Work to complete =
Can you format the items below as a two-column CSV with the headers "instruction" and "click", one row per item? Put each item's text in the first column and its answer in the second, each in a single quoted field with line breaks replaced by spaces, and omit the pictures.

Click-target items:
-------

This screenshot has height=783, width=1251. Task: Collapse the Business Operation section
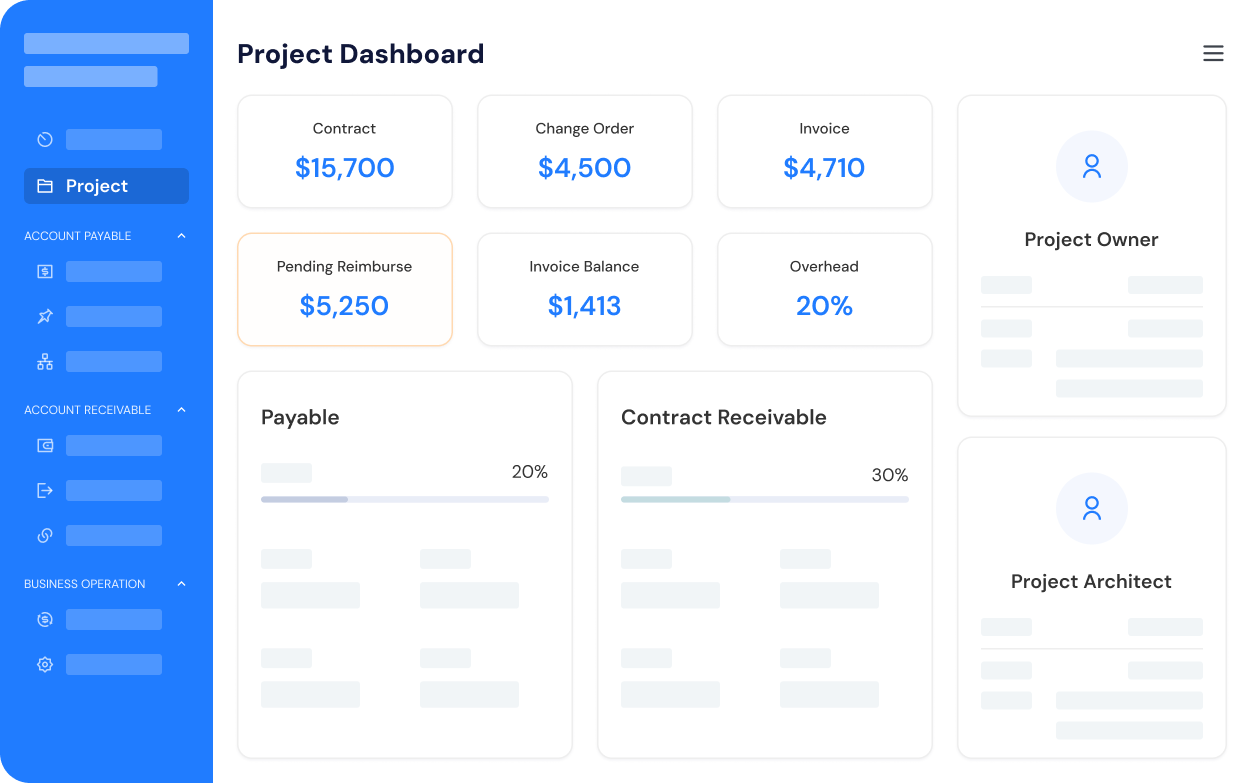pyautogui.click(x=181, y=583)
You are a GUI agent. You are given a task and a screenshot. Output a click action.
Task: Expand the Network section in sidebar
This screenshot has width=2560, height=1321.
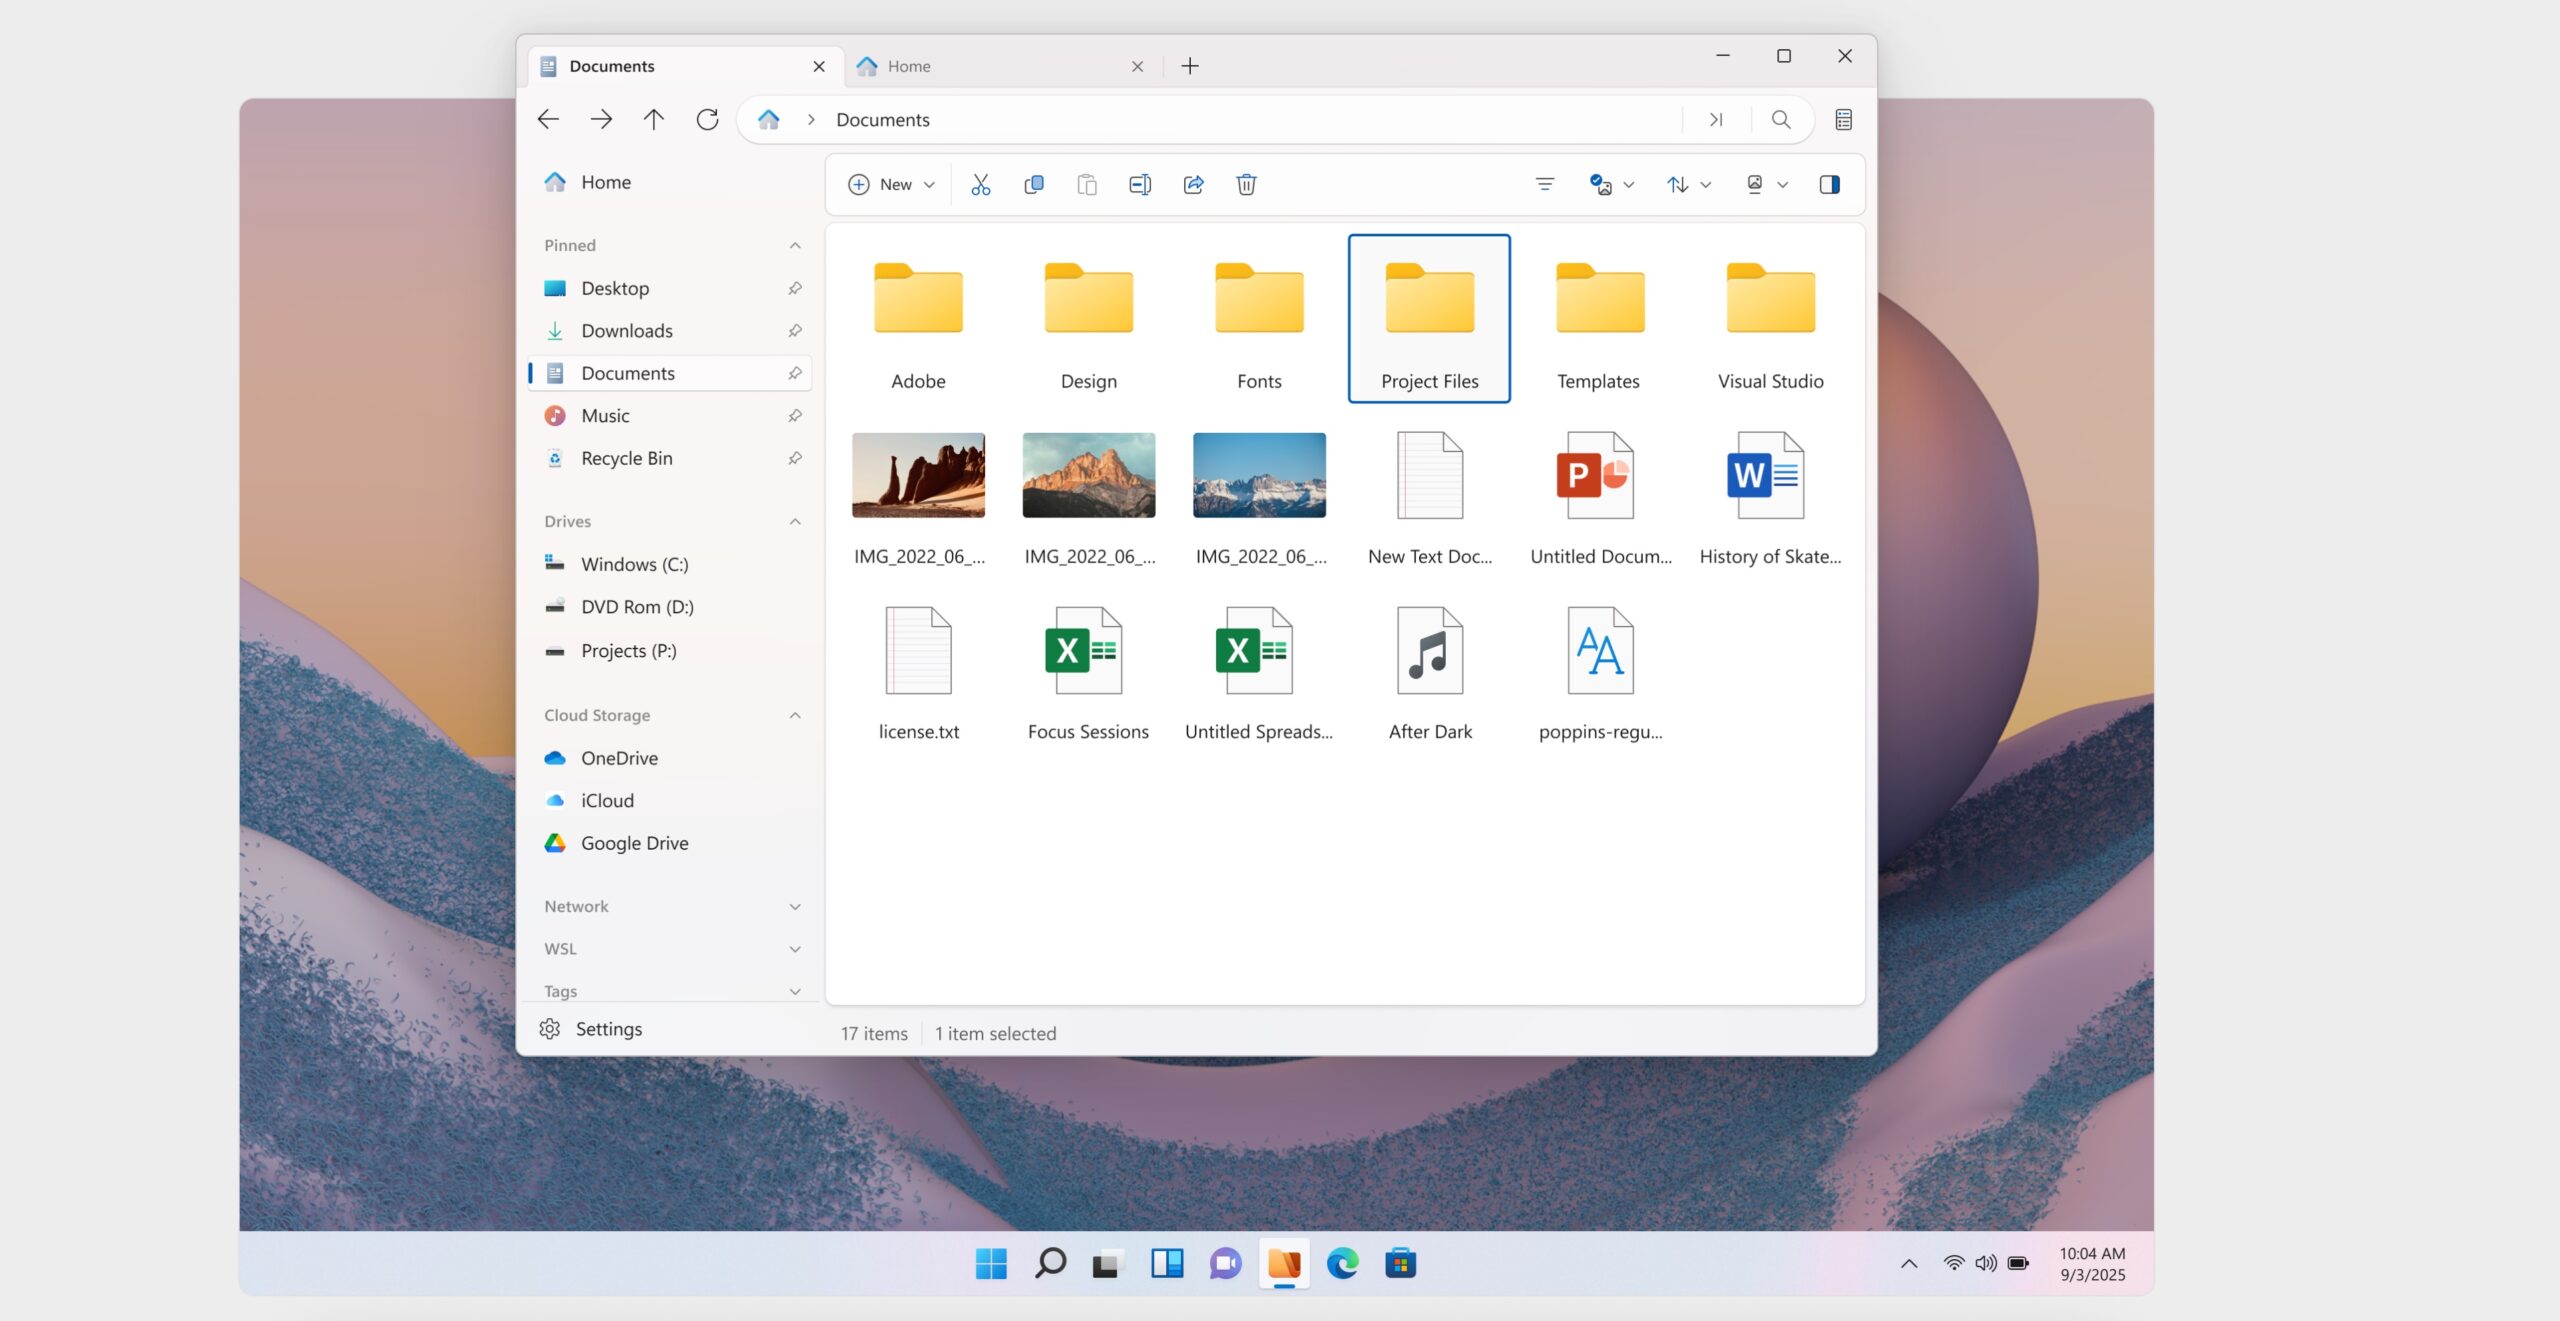(795, 907)
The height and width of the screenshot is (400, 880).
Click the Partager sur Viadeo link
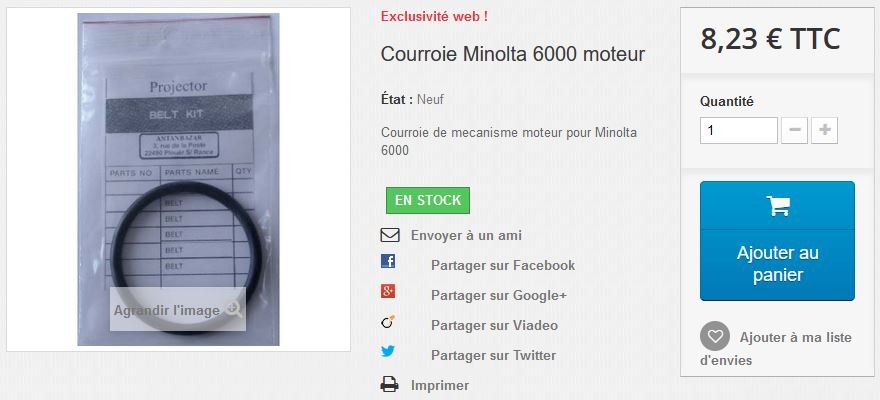pyautogui.click(x=494, y=325)
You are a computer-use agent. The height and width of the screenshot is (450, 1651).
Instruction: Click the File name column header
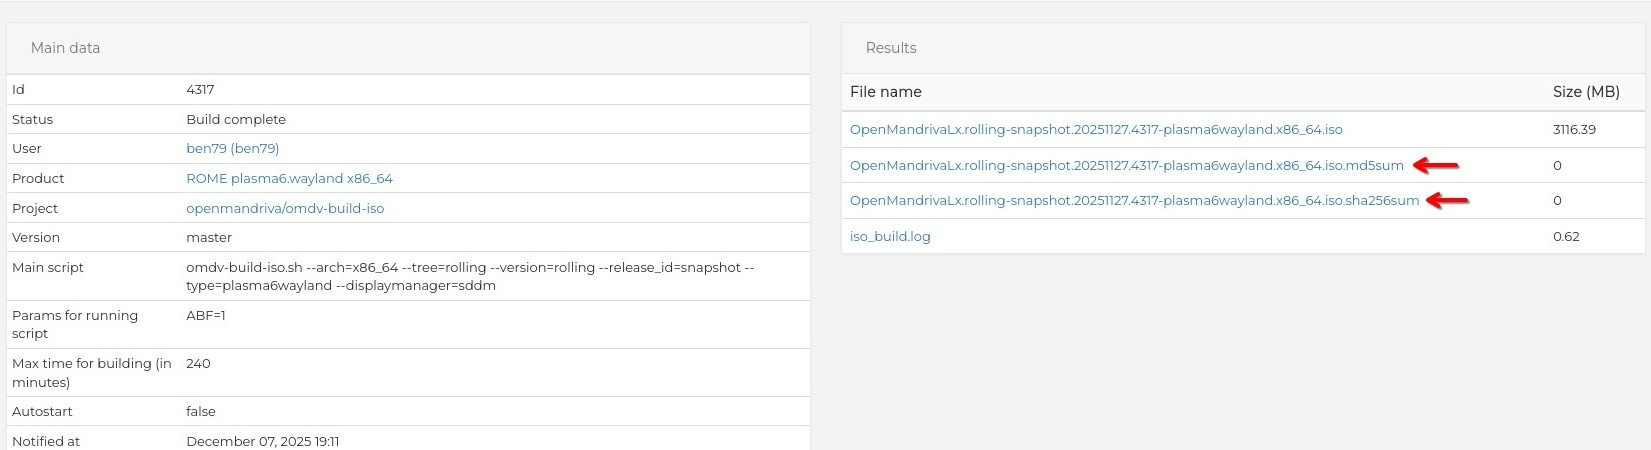[x=885, y=91]
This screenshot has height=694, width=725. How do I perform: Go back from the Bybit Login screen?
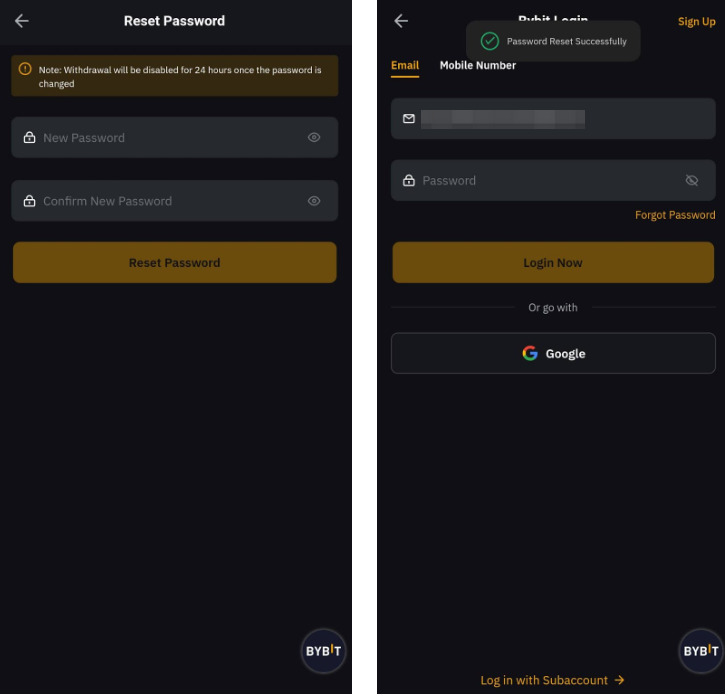tap(401, 21)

-------

Solved exercise =
instruction,click
"This screenshot has height=783, width=1251. Task: Collapse the Business Operation section","pyautogui.click(x=181, y=583)"
"You are a GUI agent. You are given a task and a screenshot. Output a click action. Task: Expand the Network section in sidebar This screenshot has width=2560, height=1321.","(795, 907)"
"The height and width of the screenshot is (400, 880). Click the Partager sur Viadeo link","pyautogui.click(x=494, y=325)"
"You are a computer-use agent. The height and width of the screenshot is (450, 1651). Instruction: Click the File name column header","[x=885, y=91]"
"This screenshot has height=694, width=725. How do I perform: Go back from the Bybit Login screen?","tap(401, 21)"